Grève des ouvriers polonais de Saint-Nazaire
Nicolas de la Casinière *
Nous
avons déjà publié sur ce site l’odyssée – que d’aucuns nomment «libre
circulation» – d’un travailleur polonais des chantiers navals. Nous publions
ci-dessous une autre dimension de l’exploitation « libre et
organisée » de travailleurs polonais par une entreprise de travail
temporaire. C’est le parcours « promis » à d’autres salariés de
Pologne ou d’Allemagne lorsque les entreprises temporaires deviennent la ressource
essentielle de la sous-traitance. Ce sera (et c’est déjà) le cas en Suisse si
des droits syndicaux et sociaux plus stricts et appliqués ne sont pas obtenus.
Voilà un exemple d’une véritable « prise en otage » de travailleurs
venant d’un des dix nouveaux pays de l’UE. On ne peut qu’espérer que leurs
possibilités de lutte pourront s’exercer en Suisse avec l’appui des syndicats
helvétiques, qui aujourd’hui promettent tout… pour faire voter oui comme le
patronat le demande le 25 septembre. – Réd.
Pendant plusieurs jours, ces ouvriers venus de Szczecin et Gdansk, en Pologne, pour
poser des câbles électriques sur le paquebot MSC Musica n'avaient plus rien à
manger.
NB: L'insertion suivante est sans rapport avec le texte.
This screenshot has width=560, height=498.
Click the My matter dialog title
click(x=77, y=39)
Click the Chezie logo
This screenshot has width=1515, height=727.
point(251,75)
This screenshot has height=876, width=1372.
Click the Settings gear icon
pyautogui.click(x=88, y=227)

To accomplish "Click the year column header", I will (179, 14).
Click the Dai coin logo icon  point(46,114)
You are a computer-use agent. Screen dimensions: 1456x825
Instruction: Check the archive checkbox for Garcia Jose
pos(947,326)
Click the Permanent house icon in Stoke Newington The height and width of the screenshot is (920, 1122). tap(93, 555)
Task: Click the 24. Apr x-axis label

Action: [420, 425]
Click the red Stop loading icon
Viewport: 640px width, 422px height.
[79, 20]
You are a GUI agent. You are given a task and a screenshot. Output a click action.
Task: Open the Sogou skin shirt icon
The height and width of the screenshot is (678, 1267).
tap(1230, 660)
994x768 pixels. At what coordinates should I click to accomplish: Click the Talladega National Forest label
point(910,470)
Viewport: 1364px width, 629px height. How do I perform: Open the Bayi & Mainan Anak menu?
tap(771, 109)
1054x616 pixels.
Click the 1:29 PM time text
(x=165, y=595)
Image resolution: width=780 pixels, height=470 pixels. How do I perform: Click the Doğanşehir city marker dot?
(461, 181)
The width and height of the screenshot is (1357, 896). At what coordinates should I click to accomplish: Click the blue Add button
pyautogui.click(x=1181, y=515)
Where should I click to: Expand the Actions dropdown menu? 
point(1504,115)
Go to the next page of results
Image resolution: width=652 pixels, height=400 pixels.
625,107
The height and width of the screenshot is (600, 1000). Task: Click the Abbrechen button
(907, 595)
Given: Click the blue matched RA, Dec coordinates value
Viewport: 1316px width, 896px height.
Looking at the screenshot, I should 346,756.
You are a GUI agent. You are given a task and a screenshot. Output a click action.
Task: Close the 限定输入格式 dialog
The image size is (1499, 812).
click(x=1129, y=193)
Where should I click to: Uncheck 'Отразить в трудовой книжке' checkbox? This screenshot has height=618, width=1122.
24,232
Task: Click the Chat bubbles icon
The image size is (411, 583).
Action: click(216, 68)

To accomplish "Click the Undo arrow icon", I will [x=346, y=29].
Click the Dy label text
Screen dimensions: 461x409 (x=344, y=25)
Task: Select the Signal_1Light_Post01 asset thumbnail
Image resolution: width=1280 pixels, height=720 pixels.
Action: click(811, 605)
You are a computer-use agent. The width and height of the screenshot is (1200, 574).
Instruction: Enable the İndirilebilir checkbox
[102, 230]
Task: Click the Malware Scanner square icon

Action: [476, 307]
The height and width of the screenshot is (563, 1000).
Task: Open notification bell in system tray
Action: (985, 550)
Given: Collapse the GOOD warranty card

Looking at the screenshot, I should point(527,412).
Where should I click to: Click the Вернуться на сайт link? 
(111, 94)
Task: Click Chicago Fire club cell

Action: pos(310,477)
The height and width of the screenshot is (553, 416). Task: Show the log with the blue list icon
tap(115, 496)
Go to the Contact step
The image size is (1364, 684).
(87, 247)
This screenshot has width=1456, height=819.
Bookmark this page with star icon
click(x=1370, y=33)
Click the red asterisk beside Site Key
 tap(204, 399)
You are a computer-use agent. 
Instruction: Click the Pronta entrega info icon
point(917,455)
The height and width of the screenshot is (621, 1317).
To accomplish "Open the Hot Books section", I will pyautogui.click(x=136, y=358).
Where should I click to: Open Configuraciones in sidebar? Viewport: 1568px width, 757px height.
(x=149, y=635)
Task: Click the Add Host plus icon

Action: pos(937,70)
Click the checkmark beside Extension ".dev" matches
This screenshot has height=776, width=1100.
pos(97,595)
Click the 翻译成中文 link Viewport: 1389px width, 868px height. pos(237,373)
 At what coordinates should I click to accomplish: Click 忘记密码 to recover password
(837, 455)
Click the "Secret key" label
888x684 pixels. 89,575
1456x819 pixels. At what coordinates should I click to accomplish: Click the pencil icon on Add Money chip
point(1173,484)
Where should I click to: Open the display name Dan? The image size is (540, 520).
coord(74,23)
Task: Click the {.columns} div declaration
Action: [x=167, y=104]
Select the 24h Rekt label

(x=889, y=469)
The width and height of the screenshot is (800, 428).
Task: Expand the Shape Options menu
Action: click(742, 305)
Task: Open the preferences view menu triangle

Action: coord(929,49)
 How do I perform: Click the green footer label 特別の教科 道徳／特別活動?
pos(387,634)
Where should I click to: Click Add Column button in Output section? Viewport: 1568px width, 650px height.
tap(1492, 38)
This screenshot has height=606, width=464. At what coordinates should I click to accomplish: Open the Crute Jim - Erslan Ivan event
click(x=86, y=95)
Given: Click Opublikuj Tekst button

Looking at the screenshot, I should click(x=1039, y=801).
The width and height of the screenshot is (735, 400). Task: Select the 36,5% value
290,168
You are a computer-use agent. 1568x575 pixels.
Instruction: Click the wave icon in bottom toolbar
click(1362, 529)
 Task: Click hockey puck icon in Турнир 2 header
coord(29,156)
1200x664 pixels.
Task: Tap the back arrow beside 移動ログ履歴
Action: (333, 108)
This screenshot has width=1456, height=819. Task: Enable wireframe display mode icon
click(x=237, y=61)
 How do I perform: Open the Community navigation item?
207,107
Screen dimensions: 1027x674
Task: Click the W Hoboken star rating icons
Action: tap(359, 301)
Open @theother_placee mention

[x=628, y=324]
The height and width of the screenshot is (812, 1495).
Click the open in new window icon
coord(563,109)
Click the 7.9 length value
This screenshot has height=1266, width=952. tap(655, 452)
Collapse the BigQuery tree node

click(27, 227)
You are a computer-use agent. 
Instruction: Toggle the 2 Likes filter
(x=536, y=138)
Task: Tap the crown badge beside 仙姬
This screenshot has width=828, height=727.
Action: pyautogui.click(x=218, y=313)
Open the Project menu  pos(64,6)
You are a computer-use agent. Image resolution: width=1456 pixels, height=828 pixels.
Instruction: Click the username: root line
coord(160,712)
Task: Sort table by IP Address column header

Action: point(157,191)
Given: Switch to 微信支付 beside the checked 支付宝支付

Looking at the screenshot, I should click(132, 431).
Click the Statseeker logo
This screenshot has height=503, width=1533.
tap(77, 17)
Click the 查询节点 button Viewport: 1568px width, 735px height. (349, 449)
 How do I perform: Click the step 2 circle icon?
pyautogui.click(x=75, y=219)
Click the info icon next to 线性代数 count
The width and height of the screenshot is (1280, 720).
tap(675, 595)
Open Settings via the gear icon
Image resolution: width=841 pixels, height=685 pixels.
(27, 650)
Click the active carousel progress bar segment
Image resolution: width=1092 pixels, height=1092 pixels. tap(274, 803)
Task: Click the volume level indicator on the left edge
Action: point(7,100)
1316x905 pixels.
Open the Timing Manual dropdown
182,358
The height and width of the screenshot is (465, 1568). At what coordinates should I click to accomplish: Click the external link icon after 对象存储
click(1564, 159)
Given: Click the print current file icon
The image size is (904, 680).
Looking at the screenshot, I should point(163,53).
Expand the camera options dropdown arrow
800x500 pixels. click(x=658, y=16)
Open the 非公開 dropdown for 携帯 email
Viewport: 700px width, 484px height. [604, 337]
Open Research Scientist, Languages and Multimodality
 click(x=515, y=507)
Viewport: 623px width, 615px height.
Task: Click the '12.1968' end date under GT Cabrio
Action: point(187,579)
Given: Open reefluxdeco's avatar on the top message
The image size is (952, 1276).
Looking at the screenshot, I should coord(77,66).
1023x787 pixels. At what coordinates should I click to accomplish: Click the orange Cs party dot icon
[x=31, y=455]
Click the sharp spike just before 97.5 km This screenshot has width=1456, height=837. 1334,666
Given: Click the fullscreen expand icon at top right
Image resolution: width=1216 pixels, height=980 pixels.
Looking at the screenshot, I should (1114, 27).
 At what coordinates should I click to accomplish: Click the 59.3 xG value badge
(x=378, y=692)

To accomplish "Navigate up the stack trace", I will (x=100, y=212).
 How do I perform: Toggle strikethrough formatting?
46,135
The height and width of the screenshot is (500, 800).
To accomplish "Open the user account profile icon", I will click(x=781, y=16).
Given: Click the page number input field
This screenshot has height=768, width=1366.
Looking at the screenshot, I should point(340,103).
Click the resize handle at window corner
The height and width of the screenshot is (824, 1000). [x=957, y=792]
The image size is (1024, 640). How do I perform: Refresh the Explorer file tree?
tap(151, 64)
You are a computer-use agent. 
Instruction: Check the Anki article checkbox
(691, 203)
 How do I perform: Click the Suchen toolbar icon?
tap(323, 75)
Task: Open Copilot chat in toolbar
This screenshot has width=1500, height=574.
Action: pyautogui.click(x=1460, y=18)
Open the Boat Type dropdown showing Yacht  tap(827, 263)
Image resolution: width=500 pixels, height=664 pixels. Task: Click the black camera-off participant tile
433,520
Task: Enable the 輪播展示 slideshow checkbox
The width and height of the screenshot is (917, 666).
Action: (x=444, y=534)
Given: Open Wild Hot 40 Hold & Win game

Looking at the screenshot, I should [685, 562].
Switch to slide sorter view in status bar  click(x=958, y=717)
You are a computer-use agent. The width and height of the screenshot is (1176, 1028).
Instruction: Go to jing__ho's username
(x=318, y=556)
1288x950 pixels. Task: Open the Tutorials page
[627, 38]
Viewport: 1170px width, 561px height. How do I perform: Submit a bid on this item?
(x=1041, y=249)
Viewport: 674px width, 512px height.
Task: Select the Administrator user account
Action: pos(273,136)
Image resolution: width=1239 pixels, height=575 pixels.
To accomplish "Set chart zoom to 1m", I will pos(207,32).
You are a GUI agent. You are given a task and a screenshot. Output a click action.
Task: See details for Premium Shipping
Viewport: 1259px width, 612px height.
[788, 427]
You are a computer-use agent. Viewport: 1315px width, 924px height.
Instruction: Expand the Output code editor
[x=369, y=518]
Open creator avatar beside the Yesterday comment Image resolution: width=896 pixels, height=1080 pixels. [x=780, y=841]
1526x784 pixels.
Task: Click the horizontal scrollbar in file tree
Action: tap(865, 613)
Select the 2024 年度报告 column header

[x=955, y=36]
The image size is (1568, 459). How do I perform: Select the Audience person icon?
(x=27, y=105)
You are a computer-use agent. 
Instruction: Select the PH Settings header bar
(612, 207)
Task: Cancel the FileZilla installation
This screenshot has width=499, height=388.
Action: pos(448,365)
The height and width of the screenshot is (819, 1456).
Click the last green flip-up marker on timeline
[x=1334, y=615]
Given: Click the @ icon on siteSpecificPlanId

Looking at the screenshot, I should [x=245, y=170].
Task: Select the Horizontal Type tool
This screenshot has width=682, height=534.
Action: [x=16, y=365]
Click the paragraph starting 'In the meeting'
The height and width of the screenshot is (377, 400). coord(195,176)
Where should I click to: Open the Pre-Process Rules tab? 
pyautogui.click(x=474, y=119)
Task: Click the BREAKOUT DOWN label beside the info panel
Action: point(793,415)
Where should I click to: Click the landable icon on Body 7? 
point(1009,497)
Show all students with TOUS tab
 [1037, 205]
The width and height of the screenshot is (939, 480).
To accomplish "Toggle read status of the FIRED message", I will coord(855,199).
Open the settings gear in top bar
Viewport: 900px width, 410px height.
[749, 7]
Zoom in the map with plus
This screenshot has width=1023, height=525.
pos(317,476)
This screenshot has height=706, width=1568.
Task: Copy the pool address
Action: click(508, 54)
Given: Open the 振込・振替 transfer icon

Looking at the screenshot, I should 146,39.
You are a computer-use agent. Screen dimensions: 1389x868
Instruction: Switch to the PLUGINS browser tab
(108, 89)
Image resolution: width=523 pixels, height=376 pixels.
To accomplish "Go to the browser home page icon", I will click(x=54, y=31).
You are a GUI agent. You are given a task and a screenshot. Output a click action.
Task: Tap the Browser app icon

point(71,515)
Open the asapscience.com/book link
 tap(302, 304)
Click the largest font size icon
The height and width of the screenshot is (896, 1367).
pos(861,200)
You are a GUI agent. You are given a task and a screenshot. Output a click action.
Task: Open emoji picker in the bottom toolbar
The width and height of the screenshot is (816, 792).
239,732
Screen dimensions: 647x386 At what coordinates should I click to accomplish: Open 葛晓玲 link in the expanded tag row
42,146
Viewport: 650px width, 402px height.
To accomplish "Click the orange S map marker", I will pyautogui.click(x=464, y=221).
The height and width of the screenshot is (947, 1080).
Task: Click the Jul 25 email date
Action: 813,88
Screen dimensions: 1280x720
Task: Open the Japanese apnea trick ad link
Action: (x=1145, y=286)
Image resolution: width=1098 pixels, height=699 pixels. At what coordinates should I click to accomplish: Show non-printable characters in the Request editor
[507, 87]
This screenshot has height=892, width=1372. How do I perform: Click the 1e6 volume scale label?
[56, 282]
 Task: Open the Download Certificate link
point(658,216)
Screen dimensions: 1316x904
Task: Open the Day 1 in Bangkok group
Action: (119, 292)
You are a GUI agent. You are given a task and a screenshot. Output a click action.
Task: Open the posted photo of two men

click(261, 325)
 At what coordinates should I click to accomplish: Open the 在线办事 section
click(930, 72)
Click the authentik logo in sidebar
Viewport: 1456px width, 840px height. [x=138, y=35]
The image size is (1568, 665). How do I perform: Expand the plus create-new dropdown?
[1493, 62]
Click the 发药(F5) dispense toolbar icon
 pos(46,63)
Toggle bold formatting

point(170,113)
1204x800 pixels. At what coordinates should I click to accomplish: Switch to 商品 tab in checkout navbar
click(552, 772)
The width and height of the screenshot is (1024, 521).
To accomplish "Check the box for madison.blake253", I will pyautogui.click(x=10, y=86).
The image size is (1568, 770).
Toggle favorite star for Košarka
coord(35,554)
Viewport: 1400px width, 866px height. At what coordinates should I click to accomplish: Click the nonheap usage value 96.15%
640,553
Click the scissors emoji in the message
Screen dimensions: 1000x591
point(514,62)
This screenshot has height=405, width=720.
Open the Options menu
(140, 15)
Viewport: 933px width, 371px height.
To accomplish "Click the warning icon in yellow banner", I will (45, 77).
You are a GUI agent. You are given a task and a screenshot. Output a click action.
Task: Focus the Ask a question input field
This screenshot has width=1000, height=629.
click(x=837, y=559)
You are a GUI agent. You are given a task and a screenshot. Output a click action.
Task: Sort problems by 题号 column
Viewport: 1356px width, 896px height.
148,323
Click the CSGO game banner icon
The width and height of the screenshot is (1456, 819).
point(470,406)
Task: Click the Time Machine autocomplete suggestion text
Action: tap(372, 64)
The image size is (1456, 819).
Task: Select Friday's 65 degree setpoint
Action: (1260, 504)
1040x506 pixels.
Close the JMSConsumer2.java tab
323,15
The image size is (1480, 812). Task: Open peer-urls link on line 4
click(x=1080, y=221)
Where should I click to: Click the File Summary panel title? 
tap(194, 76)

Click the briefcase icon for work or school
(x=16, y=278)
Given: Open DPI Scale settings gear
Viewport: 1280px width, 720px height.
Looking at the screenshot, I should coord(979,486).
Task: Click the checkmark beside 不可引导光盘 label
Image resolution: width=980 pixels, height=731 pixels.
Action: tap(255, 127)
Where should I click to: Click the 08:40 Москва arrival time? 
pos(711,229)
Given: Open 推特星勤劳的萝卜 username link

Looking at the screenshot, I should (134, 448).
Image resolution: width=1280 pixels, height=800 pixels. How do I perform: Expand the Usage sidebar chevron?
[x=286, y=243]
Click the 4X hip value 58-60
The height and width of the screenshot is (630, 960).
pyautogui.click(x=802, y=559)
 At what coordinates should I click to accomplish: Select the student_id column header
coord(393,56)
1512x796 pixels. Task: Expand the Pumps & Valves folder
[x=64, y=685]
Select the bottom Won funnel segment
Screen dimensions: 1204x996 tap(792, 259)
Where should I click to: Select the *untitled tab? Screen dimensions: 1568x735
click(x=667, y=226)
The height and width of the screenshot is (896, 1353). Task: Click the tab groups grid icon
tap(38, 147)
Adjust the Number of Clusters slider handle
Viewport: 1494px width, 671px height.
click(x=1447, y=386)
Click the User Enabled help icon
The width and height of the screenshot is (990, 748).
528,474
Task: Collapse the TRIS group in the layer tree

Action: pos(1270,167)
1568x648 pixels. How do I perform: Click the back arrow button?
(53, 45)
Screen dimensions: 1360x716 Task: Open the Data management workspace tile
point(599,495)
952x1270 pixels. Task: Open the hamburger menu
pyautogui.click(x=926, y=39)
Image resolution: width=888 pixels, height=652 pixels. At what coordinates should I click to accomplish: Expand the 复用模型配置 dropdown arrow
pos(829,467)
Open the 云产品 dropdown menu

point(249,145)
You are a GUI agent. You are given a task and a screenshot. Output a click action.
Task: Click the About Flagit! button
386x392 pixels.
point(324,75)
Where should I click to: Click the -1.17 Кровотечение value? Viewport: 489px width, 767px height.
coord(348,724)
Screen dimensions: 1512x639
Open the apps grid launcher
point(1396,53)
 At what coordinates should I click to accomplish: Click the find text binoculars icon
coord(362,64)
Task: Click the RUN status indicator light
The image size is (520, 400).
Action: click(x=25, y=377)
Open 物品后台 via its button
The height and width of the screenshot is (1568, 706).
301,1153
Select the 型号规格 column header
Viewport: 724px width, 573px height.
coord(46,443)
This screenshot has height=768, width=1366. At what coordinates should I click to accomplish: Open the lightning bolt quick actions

Leur employeur polonais ne leur avait pas versé la maigre indemnité en
liquide 162 euros par mois destinée à assurer l'ordinaire. Avec 5,40 euros
par jour, il leur fallait faire quelques achats parcimonieux dans les discounts
alimentaires locaux. Jeudi matin, tenaillés par la faim, ils se sont résolus à
se mettre en grève, conscients que ce geste marquait illico la fin de leur
mission en France, qui devait durer quatre mois de plus. Et se sont enchaînés
aux grilles de la porte 4 du chantier naval nazairien.
«Marchand d'hommes.»
Leur problème n'est pas que d'intendance. Certains
n'ont pas touché le moindre salaire, versé en zlotys, en Pologne, depuis deux
mois, c'est-à-dire depuis leur arrivée en France. Ils ont fait leurs comptes :
leur patron leur doit 44 000 euros d'arriérés. Et, même si vendredi soir on
leur a versé une enveloppe de 13 600 euros à se répartir, ils la considèrent
comme un simple acompte.
Les responsables de l'entreprise polonaise Kliper n'ont pas daigné se montrer à
Saint-Nazaire. Née il y a un an, pour ce marché, cette microsociété est
sous-traitante de second rang des Chantiers de l'Atlantique, via une société de
la région nazairienne qui a consenti à verser un petit tiers des salaires en
retard. «S'ils avaient eu de quoi manger normalement, c'est
probable qu'ils auraient pu continuer à bosser gratuitement, sans se révolter»,
explique Joël Cadoret qui, avec la CGT, a accueilli et nourri les
électriciens polonais. Ils ont dévoré le casse-croûte qu'on leur a offert.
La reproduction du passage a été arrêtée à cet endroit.